* [LISTE DES TÂCHES]
1. D'après le texte sur les Souffles d'ardoises, à quel endroit la sculpture « Stances d'ardoises » était-elle destinée ?
2. Recopiez le passage du texte sur les Souffles d'ardoises qui va de « De cette observation » jusqu'à « mettre à sécher. ».

* [TEXTE FOURNI]
Souffles d’ardoises
« Souffles d’Ardoises »
Comme pour toutes mes sculptures, les « Souffles d’Ardoises » sont le résultat d’un long cheminement d’observations, d’écoute et de respect de la matière ardoise.
Ils sont cependant, pour moi, une étape importante dans ma connaissance de celle-ci, car ils donnent à voir son « intériorité ».
Tout a pris corps alors que j’étais en carrière pour réaliser le découpage de trois blocs de schiste ardoisier qui devaient entrer dans ma sculpture « Stances d’ardoises » pour un parc à Louvain-la-Neuve. Chaque bloc devait être découpé pour arriver à une forme arrondie et cela a donc demandé de nombreux traits de coupe et plusieurs jours de mise en œuvre.
Pendant ce long travail de découpage, mon regard fut attiré par l’eau de sciage qui giclait sur le mur, face à la scie, avant de s’écouler dans des caniveaux vers les bacs de décantation. Cette eau charriait la matière retirée du schiste ardoisier par la scie, donnant à voir une eau grise parcourue par des traces noires ondulantes. Et je trouvais cela beau. J’en fis part au technicien qui, lui, n’y voyait que de la boue… Mais à mes yeux, quelle belle boue !
De cette observation me vint l’envie de plonger, dans ces caniveaux, des papiers aquarelle. Ce que je fis le lendemain, et ces papiers se chargèrent des résidus de la matière ardoise. Quand je les trouvais suffisamment couverts et gris, je les retirais de l’eau. Une fois tous utilisés, je les conduisis à l’atelier pour les mettre à sécher.

* [INFORMATIONS FOURNIES]

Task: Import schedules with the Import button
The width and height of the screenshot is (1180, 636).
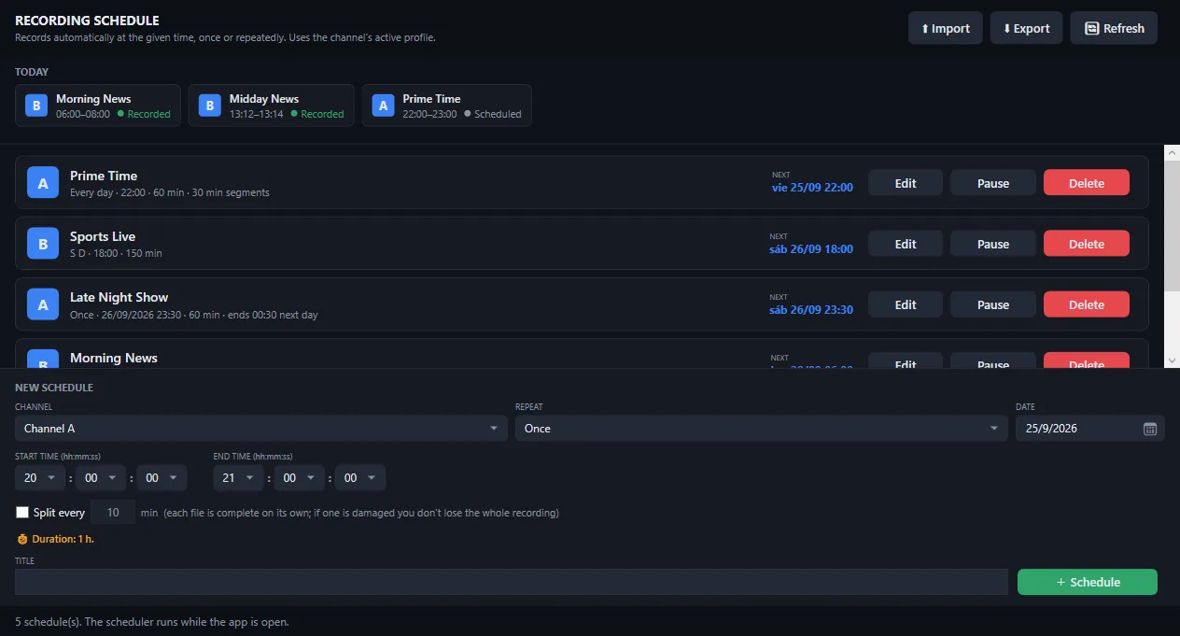Action: 946,28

* [LES SOLUTIONS]
1. À un parc à Louvain-la-Neuve.

2.
De cette observation me vint l’envie de plonger, dans ces caniveaux, des papiers aquarelle. Ce que je fis le lendemain, et ces papiers se chargèrent des résidus de la matière ardoise. Quand je les trouvais suffisamment couverts et gris, je les retirais de l’eau. Une fois tous utilisés, je les conduisis à l’atelier pour les mettre à sécher.